Emperor Yingzong's reign is known for controversy over the correct rituals to be performed by the emperor for his father. Emperor Yingzong had been adopted by Emperor Renzong, so Emperor Renzong was nominally Emperor Yingzong's father. However, biologically, Zhao Yunrang was Emperor Yingzong's father. Some officials suggested that Emperor Yingzong honour his biological father with the title "Imperial Uncle", but the emperor agreed with Ouyang Xiu and others and decided to honour his biological father as his parent.
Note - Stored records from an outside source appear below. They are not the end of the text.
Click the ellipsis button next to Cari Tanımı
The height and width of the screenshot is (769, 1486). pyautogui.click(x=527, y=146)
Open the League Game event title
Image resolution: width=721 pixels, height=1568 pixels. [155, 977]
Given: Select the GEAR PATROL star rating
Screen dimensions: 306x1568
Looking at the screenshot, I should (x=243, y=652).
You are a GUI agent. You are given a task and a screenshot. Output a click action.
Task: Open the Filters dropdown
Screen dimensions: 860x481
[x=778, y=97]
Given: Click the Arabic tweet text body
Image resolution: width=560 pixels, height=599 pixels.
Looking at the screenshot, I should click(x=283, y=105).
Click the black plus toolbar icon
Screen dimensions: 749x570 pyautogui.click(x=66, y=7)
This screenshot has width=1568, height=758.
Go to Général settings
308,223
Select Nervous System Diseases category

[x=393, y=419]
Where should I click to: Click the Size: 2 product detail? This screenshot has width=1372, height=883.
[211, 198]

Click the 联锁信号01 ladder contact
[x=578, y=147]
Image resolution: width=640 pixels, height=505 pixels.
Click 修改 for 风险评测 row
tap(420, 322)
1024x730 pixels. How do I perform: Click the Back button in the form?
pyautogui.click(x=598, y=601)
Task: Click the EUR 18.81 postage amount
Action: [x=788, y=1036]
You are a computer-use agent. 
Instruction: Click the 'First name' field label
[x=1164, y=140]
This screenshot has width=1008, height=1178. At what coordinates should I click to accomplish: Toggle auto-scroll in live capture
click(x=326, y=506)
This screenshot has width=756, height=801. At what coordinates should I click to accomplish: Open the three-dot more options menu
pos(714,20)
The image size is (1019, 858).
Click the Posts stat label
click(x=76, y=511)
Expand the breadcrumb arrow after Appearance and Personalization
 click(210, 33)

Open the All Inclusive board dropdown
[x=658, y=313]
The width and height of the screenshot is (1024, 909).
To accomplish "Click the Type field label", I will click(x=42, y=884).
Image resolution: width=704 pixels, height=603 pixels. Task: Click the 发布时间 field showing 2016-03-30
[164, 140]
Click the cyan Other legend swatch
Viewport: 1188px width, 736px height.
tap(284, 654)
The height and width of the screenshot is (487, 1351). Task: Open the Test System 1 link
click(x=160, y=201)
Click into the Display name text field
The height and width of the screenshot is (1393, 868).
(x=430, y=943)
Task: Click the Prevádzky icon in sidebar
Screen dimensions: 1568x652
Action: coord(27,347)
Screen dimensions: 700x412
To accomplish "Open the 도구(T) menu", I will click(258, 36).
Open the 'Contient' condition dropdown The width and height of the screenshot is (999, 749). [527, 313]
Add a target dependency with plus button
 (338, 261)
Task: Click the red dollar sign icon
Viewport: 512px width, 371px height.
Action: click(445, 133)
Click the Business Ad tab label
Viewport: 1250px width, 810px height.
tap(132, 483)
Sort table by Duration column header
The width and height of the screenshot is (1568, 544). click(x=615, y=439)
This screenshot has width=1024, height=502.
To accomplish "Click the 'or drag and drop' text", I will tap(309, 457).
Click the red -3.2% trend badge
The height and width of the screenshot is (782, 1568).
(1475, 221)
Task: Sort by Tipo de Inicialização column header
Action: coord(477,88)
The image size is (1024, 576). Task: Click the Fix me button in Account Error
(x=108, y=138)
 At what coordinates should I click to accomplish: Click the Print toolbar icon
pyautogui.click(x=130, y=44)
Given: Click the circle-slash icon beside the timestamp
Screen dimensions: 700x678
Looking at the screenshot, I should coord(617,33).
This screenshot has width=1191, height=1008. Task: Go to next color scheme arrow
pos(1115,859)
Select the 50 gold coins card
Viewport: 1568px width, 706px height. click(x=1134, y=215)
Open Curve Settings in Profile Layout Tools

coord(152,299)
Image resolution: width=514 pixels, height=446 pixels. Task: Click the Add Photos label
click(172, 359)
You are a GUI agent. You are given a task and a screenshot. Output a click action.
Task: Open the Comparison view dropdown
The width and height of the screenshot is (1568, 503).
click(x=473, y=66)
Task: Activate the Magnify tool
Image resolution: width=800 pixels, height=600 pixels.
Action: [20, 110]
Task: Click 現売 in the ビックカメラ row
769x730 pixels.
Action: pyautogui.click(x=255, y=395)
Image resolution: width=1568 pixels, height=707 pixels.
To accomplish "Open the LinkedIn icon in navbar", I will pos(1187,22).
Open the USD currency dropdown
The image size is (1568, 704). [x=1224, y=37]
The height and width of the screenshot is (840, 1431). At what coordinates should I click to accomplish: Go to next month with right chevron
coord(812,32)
This was not only an early sign of more conflict during Emperor Xiaozong's reign but also the Great Rites Controversy of the Ming dynasty.

On April 7, 1063, Yingzong sent gifts including calligraphy made by Emperor Renzong to the Vietnamese King Ly Thanh Tong. Later, Than Thieu Thai raided Guangnan West Circuit prompting local officials to seek help from Yingzong but he ignored them leaving defences up to them although he branded Than Thieu Thai as "reckless and mad.”

In 1065 AD, Emperor Yingzong ordered the great historian Sima Guang (1019–1086 AD) to lead with other scholars such as his chief assistants Liu Shu, Liu Ban and Fan Zuyu, the compilation of a universal history of China.

He died in 1067, caused by an illness that Yingzong contracted in 1066. He was succeeded by his son Zhao Xu who took the throne name Emperor Shenzong.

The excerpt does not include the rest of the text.